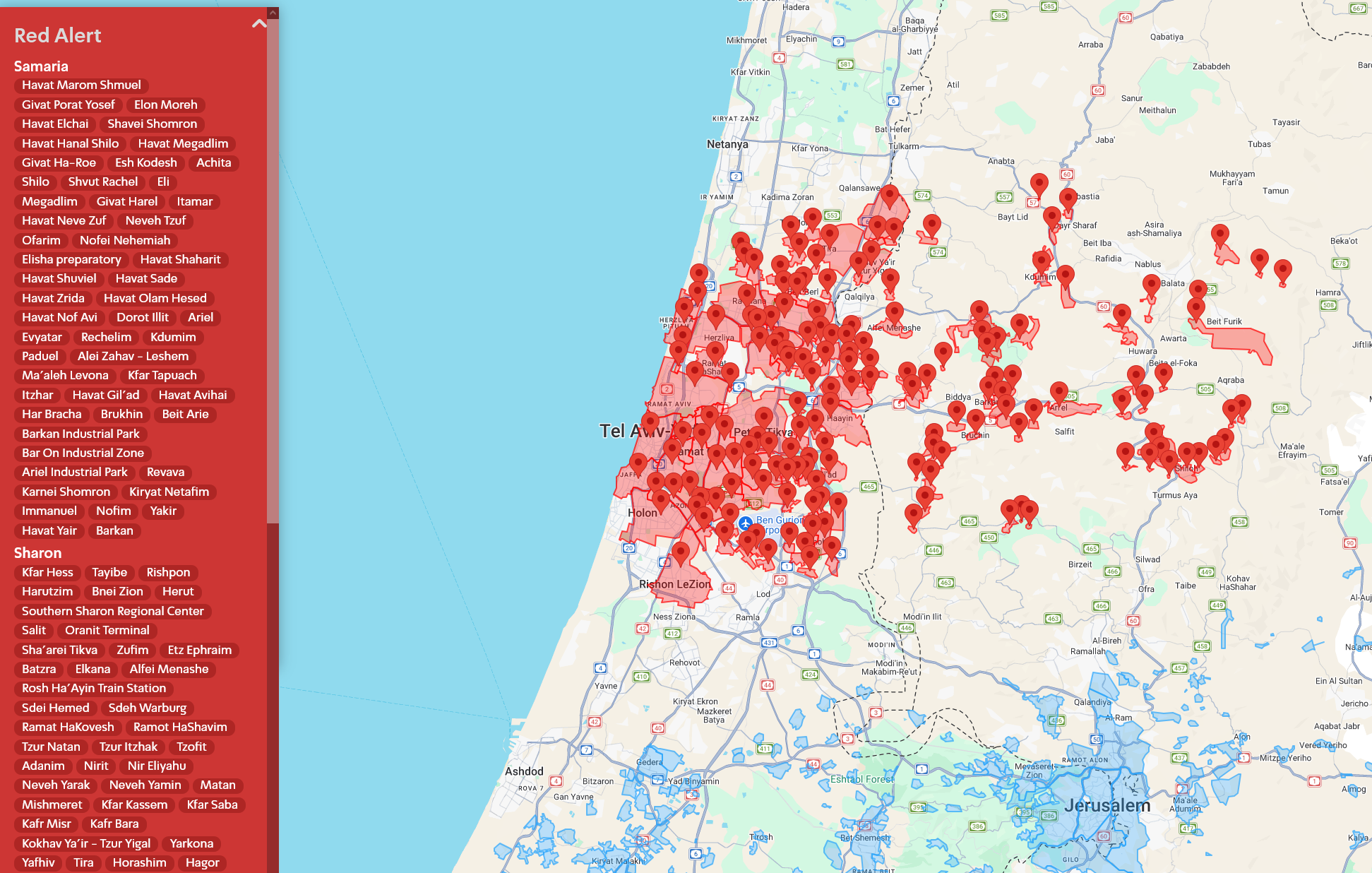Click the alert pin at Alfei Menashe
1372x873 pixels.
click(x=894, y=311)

--

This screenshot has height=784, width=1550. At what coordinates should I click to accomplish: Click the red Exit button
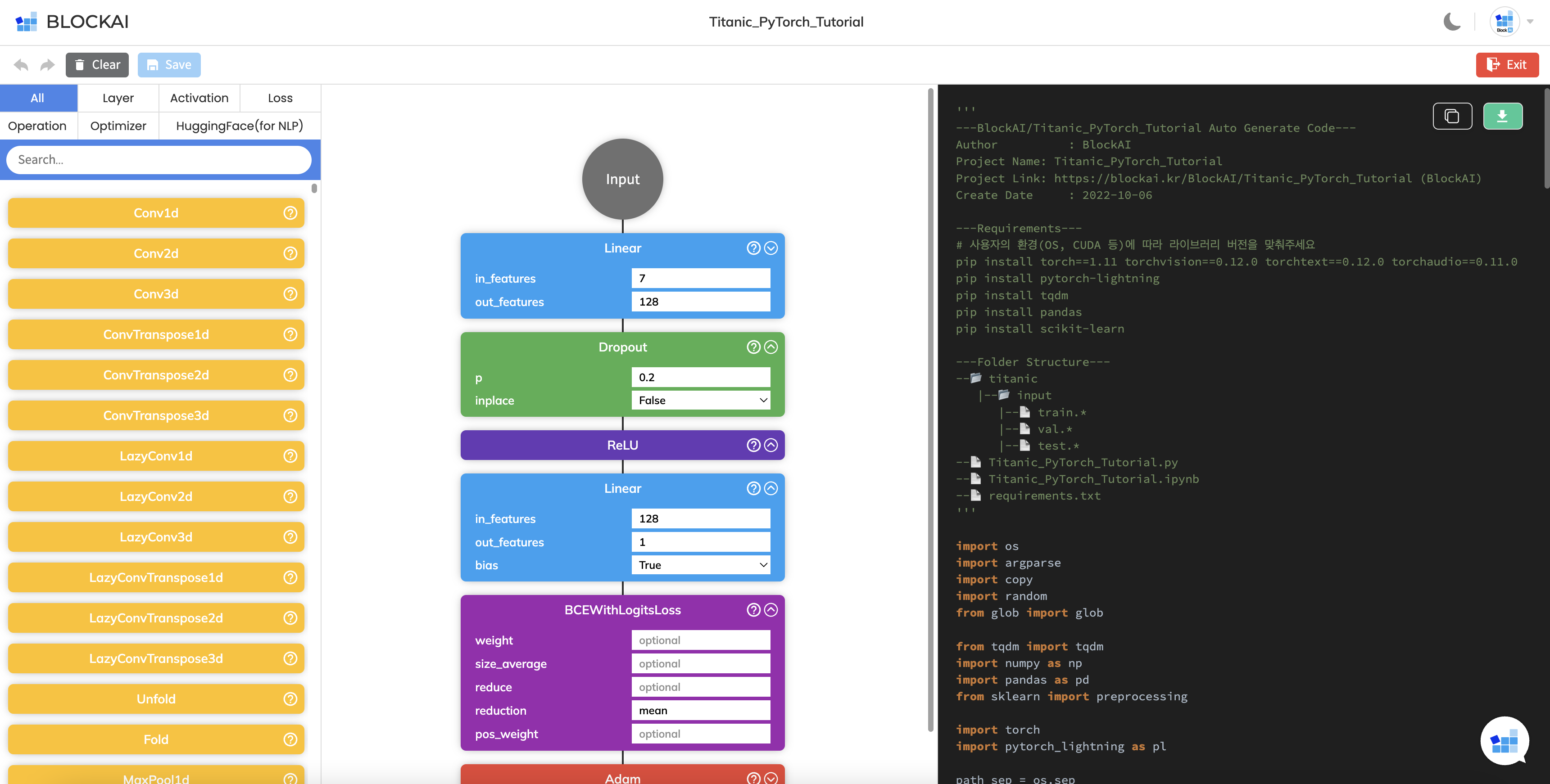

--

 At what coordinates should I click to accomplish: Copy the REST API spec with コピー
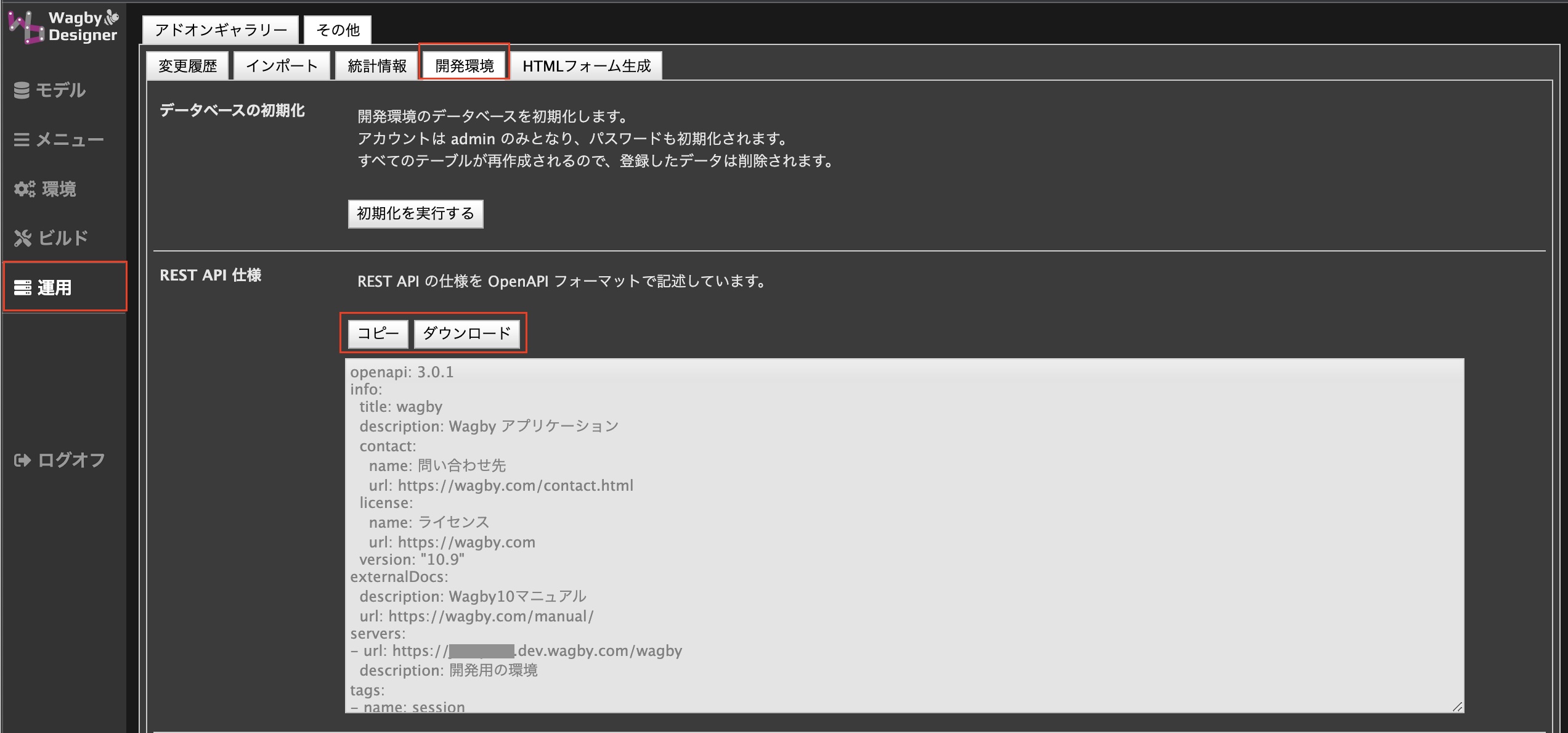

▶ **Your task**:
Each line of the records that contains the string "coordinates" must be copied.

▶ **Answer box**:
This screenshot has height=784, width=1550. At what coordinates should I click to accomplish: Click the red Exit button
 At what coordinates should I click to accomplish: Copy the REST API spec with コピー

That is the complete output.